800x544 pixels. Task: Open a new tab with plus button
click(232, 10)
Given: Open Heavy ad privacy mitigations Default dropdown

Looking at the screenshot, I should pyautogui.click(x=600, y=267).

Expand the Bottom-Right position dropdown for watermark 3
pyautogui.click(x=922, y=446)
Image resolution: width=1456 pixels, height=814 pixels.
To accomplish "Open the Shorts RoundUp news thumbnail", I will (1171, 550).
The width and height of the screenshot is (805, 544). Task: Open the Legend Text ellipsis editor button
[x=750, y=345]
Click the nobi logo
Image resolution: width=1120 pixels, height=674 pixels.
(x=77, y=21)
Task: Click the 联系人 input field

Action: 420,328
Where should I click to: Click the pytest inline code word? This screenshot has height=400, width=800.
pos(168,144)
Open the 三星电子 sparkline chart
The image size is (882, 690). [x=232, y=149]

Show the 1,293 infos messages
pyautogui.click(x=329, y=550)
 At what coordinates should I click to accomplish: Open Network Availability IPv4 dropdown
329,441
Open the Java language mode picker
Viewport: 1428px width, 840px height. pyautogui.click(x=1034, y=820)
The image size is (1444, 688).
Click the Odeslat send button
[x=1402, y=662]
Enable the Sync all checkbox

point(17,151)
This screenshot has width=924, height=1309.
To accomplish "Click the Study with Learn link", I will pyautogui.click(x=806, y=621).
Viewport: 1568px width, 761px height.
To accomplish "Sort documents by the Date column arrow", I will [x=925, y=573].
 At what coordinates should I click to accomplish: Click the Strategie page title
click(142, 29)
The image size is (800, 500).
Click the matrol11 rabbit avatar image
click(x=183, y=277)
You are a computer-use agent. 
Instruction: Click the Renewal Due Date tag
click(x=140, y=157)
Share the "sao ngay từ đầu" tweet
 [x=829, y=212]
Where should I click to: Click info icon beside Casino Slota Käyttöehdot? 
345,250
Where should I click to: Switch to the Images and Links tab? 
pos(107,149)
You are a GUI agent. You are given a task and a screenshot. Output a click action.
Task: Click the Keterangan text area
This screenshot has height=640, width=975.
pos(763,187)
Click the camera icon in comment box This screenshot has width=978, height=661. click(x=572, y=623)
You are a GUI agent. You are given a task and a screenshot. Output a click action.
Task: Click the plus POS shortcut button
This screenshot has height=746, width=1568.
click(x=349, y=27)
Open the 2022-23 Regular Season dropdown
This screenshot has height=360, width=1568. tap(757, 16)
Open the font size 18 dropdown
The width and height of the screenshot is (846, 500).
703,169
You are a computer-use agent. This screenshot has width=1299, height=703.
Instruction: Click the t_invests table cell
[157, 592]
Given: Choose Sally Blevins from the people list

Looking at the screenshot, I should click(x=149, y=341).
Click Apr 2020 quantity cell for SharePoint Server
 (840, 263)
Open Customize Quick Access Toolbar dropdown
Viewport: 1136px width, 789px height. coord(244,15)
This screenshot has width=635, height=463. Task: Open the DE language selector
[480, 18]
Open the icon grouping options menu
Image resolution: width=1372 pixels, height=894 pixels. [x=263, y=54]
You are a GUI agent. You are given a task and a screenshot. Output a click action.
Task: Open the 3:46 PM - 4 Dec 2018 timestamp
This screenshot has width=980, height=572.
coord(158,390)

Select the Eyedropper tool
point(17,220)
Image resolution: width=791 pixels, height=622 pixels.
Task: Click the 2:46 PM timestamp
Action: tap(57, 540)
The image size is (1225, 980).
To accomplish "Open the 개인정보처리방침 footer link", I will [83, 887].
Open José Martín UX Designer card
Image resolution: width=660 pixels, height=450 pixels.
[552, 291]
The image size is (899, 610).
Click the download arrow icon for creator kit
+++
» **What is being asked**
Reproduce only the lines above spanning from the line containing "At what coordinates should I click to accomplish: Open" through the line containing "The image size is (800, 500).", word for word.

» **Exercise answer**
 At what coordinates should I click to accomplish: Open Network Availability IPv4 dropdown
329,441
Open the Java language mode picker
Viewport: 1428px width, 840px height. pyautogui.click(x=1034, y=820)
The image size is (1444, 688).
Click the Odeslat send button
[x=1402, y=662]
Enable the Sync all checkbox

point(17,151)
This screenshot has width=924, height=1309.
To accomplish "Click the Study with Learn link", I will pyautogui.click(x=806, y=621).
Viewport: 1568px width, 761px height.
To accomplish "Sort documents by the Date column arrow", I will [x=925, y=573].
 At what coordinates should I click to accomplish: Click the Strategie page title
click(142, 29)
The image size is (800, 500).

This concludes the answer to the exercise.